Restoring the Wonder of Thucydides

In 411 B.C., the city of Chios revolted from the Athenian Empire. In the midst of narrating this revolt, Thucydides states the following:

After this [battle], the Chians [now under siege] no longer came out against [the Athenians], though the Athenians ravaged their land, their land being well stocked and untouched from the time of the Persian wars until now. For, next to the Spartans, I have observed only the Chians being both fortunate and moderate, and to the extent that their polis prospered, to that extent they ordered [their polis] more securely. And even as regards this revolt, [for people] might think they did it contrary to the safer path, but they did not dare to do it until they would be putting themselves in danger with many good allies and observing that, after the disaster in Sicily, not even the Athenians themselves denied any longer that their affairs were entirely and certainly desperate. And if [the Chians] were overthrown by that which is unexpected in human life, they held the opinion that was in error with many others who thought the same things, that the [power] of Athens would be quickly and utterly destroyed.1

This does not appear to be a veryremarkable passage in any sense. Both the facts, such as that the Chians were completely under siege despite their initial strength, and the analysis, namely, that Athens’s resilience was surprising, seem fairly simple. There is nothing even within the more limited context of Thucydides’s own work that singles this passage out as exceptional: all of the major themes, such as Thucydides’s opinion of the Spartan government and the uncanny resilience of the Athenians, are covered elsewhere, and their development in Thucydides is the subject of much scholarly discussion. Indeed, this passage is from part of the text of Thucydides judged so unremarkable by critics, so unpolished (no speeches, seemingly unmotivated repetitions), that this entire book (Eight) is generally taken as a draft, as suggesting what the more complete sections of Thucydides’s History of the Peloponnesian War looked like before revision.

   Book Eight may well be a draft; it is certainly unfinished. And it is also true that from our perspective this passage is not remarkable.

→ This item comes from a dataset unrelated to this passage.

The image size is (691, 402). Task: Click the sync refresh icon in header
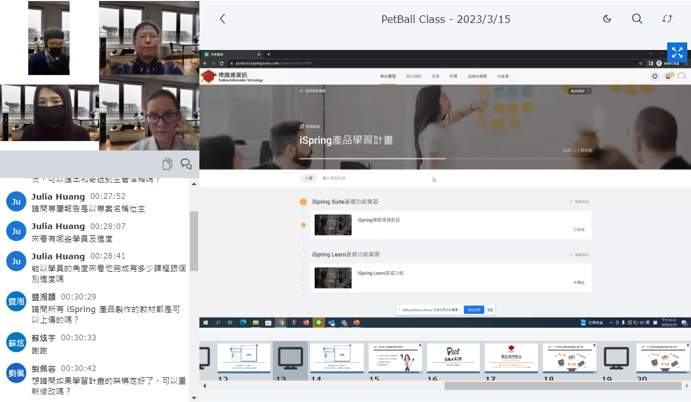tap(667, 19)
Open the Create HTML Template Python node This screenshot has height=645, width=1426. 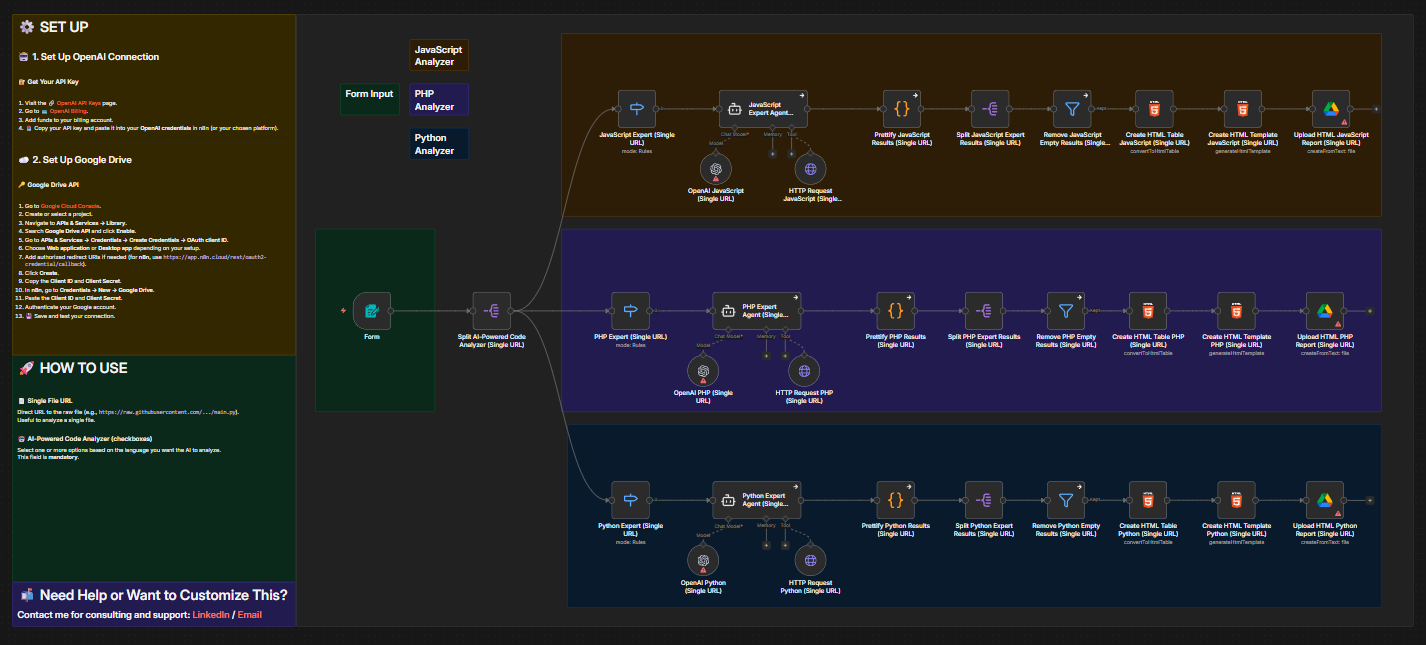pyautogui.click(x=1236, y=500)
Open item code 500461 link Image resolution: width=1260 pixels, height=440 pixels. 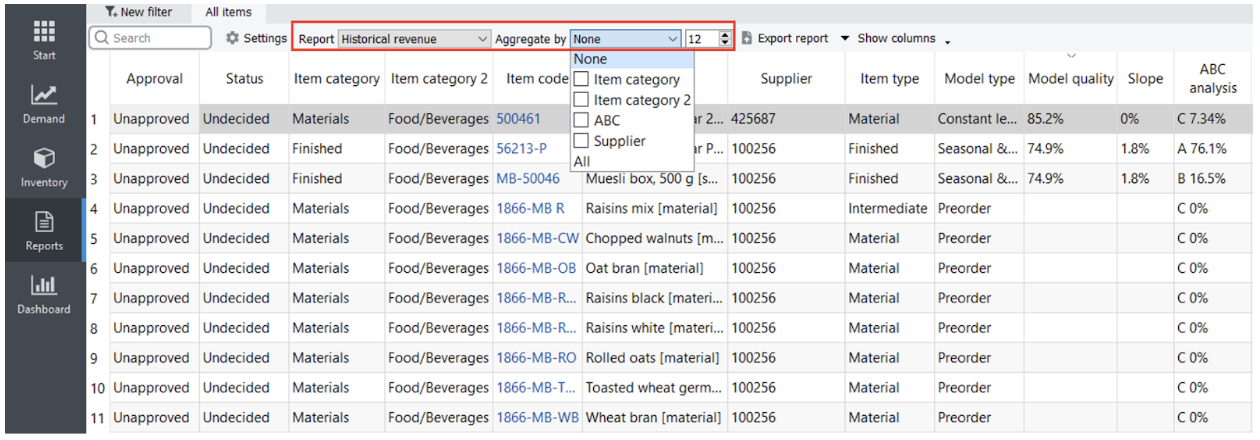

It is the primary task of this book to demonstrate what is remarkable in this passage, including our acceptance of it as unremarkable.2 When Herodotus, Thucydides’s great predecessor, who may well have been finishing his text while Thucydides was beginning his,3 gives a long, digression-filled account of the all-important revolt of Miletus, though there is astute commentary on the power of Persia,4 the primary events leading up to the revolt are personal and colorful. From Herodotus, we learn that one powerful Greek, Histiaeus, urges the revolt so that he might return home, and the actual leader of the Greeks in Miletus, Aristagoras, is largely motivated to revolt by the fact that he cannot pay the debts he has incurred to the Persians.5 Herodotus also tells us that Histiaeus’s order to revolt is tattooed onto the scalp of his slave, and Aristagoras’s trouble with the Persians is traced to a dispute over the punishment of a ship’s captain who has been negligent in his duties.6

   We cannot now see the oddities of Thucydides’s terse treatment of the Chian revolt because the distinctive features of Thucydides’s text, rather than those of Herodotus, have been reinscribed all around us. We live in something of a glass prison, a “fly-bottle,” to use Wittgenstein’s famous image.7 Hans Sluga describes Wittgenstein’s fly-bottle as follows:

Fly-bottles, we must know, are devices for catching flies. Attracted by a sweet liquid in the bottle, the fly enters into it from an opening at the bottom and when it has stilled its hunger tries to leave by flying upward towards the light. But the bottle is sealed at the top and so all attempts to escape by that route must fail. Since it never occurs to the fly to retrace its path into the bottle, it will eventually perish inside.8

Sluga also notes that the image of the fly-bottle refers back to another famous passage, which reads in part, “the decisive step in the conjuring trick has already been made, and precisely the one that seemed innocent.”9 There are several crucial ways in which Thucydides’s History is like Wittgenstein’s fly-bottle. The first step into the bottle is innocent and is irreversible. Further, the view from within is, in a sense, complete even as it is sharply circumscribed.10 This leads to the crucial disanalogy: the Thucydidean fly-bottle is not fatal but is actually life-enhancing, hence its continued success.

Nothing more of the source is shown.